Xeny is not fond of Access.
June 14, 2006 2:37 PM

Dealing with no-records cases in Access

Some nice people in a public-interest group were kind enough to send me their data on the outside interests and committee assignments of state legislators, which is right up my alley. It is an Access database because that's how they did it.

Getting it to list everyone with an outside interest in banking, this is easy.

Getting it to list everyone assigned to a banking committee, this is easy.

What I'm having trouble with is generating the output that I want, which is a row for every legislator, whether or not they have an outside interest in banking, and whether or not they sit on the banking committee.

I can get pretty close to this, but I'm having problems with legislators who have no committee assignments (and so don't appear in that table) or claim to have no outside interests (and so don't appear in that table). These people are not showing up in the final result. This is bad.

So what's the easiest way to get Access to show me *every* legislator?
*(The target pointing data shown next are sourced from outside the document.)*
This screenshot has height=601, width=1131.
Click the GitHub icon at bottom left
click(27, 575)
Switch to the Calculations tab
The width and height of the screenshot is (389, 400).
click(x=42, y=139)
I have a suspicion that the easiest workaround is to add ~8500 records to the committee-assignment and outside-interest tables asserting that everyone is assigned to the NO_COMMITTEE committee, and everyone has an outside interest in NO_INTEREST, thus making sure that every legislator appears in both of these tables.

But if there's another way to beat Access into submission, I'd likely prefer to do that.
posted by ROU_Xenophobe to Computers & Internet (6 answers total)
No no no. You want what is called an outer join in SQL. Table A LEFT OUTER JOIN table B means, "all records from table A plus corresponding records from table B".

In Access-speak, what you want to do is click on the join - the line - between the two tables and change the join type.

In SQL editor mode, the SQL command should read "A LEFT JOIN B" or "A LEFT OUTER JOIN B" rather than "A INNER JOIN B".

Inner join means only the records from A that have corresponding records in B. That's what you've got now.
posted by jellicle at 2:42 PM on June 14, 2006


You want to investigate Outer (right) Joins.
posted by unixrat at 2:43 PM on June 14, 2006


Ta much. That seems to have it.

The "give me a list of everything meeting the criteria..." orientation of Access is giving me fits, since I want (and am used to) the "give me a list of everyone, and whether or not they meet the criteria..." world more common to statistical software.
posted by ROU_Xenophobe at 2:59 PM on June 14, 2006


Sounds like you already have it, but here's how to do this in Design View in Access without having to mess with the SQL.

Start a new query in design view and choose the tables you need; Legislators, committee-assignment, and outside-interest.

If relationships are already setup, you probably have one line going from legislators to both the other tables. Right click on one of these and choose the option which says "Show All records from Leglilators and only....blahblahblah". If you've done this right, the arrow should be pointing away from legislators.

Do the same for the second relationship and table, and you should be good to go, just pick your fields and see what it looks like.
posted by utsutsu at 3:54 PM on June 14, 2006


Yeah, that's what I did, except in the end I had to do it as a series of queries to avoid "ambiguous outer links" in one of my conditional statements.

I could do this in Stata, or probably R, I'm just unused to Access and its assumptions.
posted by ROU_Xenophobe at 4:34 PM on June 14, 2006


Hah, Leglilators... not sure how I missed that... anyways...

You can get rid of the ambiguous outer links by having all the outer joins pointing away from one main table. Also make sure the relationships on the tables are set up right. Right click on the relationships screen, choose Show All and make sure that there's nothing on there twice. I mention this because just last week I was getting an bizarre "ambiguous outer links" message and it turned out I had one table on the Relationships twice, with the relationship duplicated. The seperate / sub queries work too.